Engpässe im Mittelstand lassen laut KfW kaum nach
Reuters Berlin
Trotz der abklingenden Coronakrise in Europa leidet der deutsche Mittelstand unter Lieferkettenproblemen und großer Unsicherheit wegen des Ukraine-Krieges. Zwar ist der Anteil der von Materialknappheit betroffenen Firmen laut der Förderbank KfW von 48% im September auf 42% im März gesunken. Dies sei jedoch allein auf den Dienstleistungssektor zurückzuführen, der weit weniger stark von Vorleistungen abhänge als andere Wirtschaftszweige. Im verarbeitenden Gewerbe und im Bau liegt der Anteil der von Engpässen betroffenen Mittelständler weiterhin bei 78%. Im Groß- und Einzelhandel ist er seit dem Herbst sogar um 5 Prozentpunkte auf 68% gestiegen.
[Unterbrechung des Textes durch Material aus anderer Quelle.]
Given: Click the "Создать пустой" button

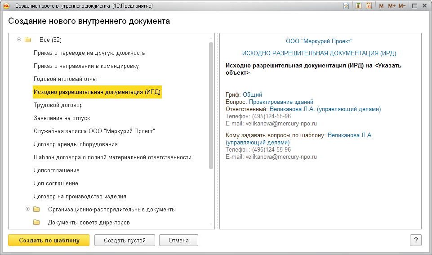Looking at the screenshot, I should (x=125, y=240).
Laut KfW-Chefvolkswirtin Fritzi Köhler-Geib spielt dabei offensichtlich eine große Rolle, dass es im globalen Warenhandel durch die Lockdowns in China im Zuge der Null-Covid-Strategie zu logistischen Problemen in Häfen und bei Transportunternehmen kommt – ausgerechnet in einer Zeit, in der die Nachfrage anzieht: „Dies führt auch dazu, dass die Lieferketten unter Stress sind“, so die Ökonomin.
Die direkten wirtschaftlichen Verflechtungen mit Russland und auch mit der Ukraine im deutschen Mittelstand seien zwar relativ gering. „Man muss aber auch berücksichtigen, dass über allen Entwicklungen momentan das Damoklesschwert eines Gasembargos oder eines Gaslieferstopps hängt“, sagte Köhler-Geib. Die Stimmung im Mittelstand und auch in den Großunternehmen leide unter enormer Unsicherheit, wie sich der Ukraine-Krieg und die westlichen Sanktionen letztlich auf die Wirtschaft auswirkten.
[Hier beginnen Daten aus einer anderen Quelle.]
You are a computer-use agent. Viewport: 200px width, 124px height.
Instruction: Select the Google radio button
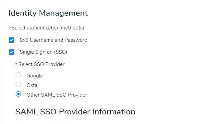[18, 75]
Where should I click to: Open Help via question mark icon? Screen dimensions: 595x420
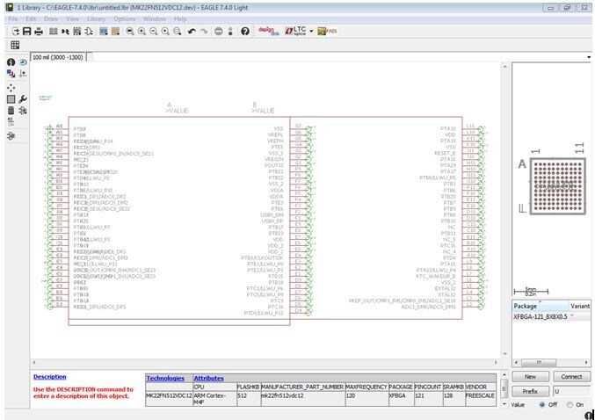coord(244,32)
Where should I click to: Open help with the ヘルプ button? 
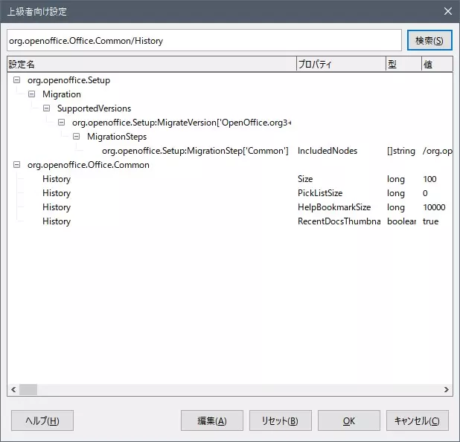pyautogui.click(x=42, y=420)
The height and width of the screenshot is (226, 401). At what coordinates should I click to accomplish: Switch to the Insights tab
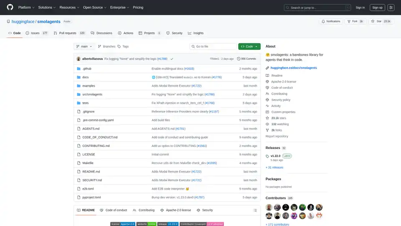tap(196, 33)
Bundeswirtschaftsminister Robert Habeck sieht die deutschen Unternehmen belastet durch die hohen Energiepreise im Zuge des Krieges in einer Art „Stakkato“-Phase. Es fehlten Fachkräfte, und die Lieferketten funktionierten nicht mehr richtig. „Das heißt, es läuft nicht mehr glatt durch, sondern es gibt immer wieder Rohstoffe, dann wird produziert, dann wird abgebrochen“, sagte der Grünen-Politiker in Berlin nach Beratungen mit mehr als 40 Mittelstandsverbänden, unter anderem aus den Bereichen Handwerk, Logistik und Energie. Die Bundesregierung hatte zuletzt bereits Hilfen für stark betroffene Unternehmen angekündigt.